Osborne, Ralph Bernal (1808–82), politician, was born 26 March 1808 in London, eldest child of Ralph Bernal, barrister, antiquarian and MP, and his first wife, Anne Elizabeth White, only daughter of Richard Samuel White of New Ormond St., London. His family was of mixed Jewish and Spanish origins and his ancestors had moved to London in the eighteenth century, where they became prominent merchants in the West Indian trade. His grandfather was Jacob Bernal of Fitzroy Square, London, a Sephardic Jew who became a Christian after a dispute with the rabbi at his synagogue. Tragedy struck his family in July 1823 when his mother's clothes caught fire and she died as a result of serious burns. Ralph's early education was at Charterhouse, and in February 1826 he was admitted as a pensioner at Trinity College, Cambridge.
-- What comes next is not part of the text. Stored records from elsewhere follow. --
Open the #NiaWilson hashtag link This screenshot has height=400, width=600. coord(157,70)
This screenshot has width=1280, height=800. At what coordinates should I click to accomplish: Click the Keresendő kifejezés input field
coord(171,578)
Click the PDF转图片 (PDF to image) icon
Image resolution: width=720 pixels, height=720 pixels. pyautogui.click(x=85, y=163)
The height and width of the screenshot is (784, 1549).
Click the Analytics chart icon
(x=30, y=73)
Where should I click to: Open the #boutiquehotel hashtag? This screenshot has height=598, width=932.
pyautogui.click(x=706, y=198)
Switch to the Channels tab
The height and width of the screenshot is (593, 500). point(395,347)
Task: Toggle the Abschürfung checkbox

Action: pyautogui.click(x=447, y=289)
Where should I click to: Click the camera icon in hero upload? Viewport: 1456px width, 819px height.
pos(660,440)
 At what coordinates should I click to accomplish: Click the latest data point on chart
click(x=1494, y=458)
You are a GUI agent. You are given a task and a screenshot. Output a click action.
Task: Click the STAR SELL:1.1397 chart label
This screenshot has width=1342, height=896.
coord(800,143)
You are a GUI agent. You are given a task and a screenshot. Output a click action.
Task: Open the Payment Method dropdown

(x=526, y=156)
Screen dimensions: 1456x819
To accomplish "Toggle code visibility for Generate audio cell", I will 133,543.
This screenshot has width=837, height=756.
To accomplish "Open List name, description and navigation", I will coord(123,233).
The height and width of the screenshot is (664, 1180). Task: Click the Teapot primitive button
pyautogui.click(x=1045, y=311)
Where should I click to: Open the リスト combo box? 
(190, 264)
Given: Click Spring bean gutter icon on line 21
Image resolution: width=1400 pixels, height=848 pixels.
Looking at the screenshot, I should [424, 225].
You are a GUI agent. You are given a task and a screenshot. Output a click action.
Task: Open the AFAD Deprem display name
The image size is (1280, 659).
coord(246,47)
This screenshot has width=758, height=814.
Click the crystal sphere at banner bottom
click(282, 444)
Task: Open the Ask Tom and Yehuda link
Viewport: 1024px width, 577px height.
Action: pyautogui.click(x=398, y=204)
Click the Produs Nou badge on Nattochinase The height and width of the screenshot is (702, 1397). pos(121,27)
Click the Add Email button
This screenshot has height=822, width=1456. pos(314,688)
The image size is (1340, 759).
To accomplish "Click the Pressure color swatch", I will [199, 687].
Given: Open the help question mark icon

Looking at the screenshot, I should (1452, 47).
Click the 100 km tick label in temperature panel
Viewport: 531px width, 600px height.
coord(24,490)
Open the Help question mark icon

He did not take his academic career seriously, however, and frittered away the time writing satirical verse and performing as an amateur actor.
His father, who realised that he would never take his degree, secured an ensign's commission for him in the 71st Foot (1830). Promoted to lieutenant, in April 1835, he was appointed ADC to the newly appointed lord lieutenant of Ireland, Lord Mulgrave (qv). He remained in Ireland until 1841, serving first with Mulgrave (1835–9) and later with his successor Viscount Ebrington (1839–41). In later life he claimed that this period in Ireland affected him deeply, and Irish affairs were a major concern for him during his political career. During his time in Dublin, he became noted as a flamboyant society figure, and sat on the committees of both the Union Club and later the Stephen's Green Club. Promoted to captain in the 7th Foot (July 1838), he returned to England in 1841 after the fall of Lord Melbourne's (qv) administration. Selling his commission, he left the army to embark on a political career.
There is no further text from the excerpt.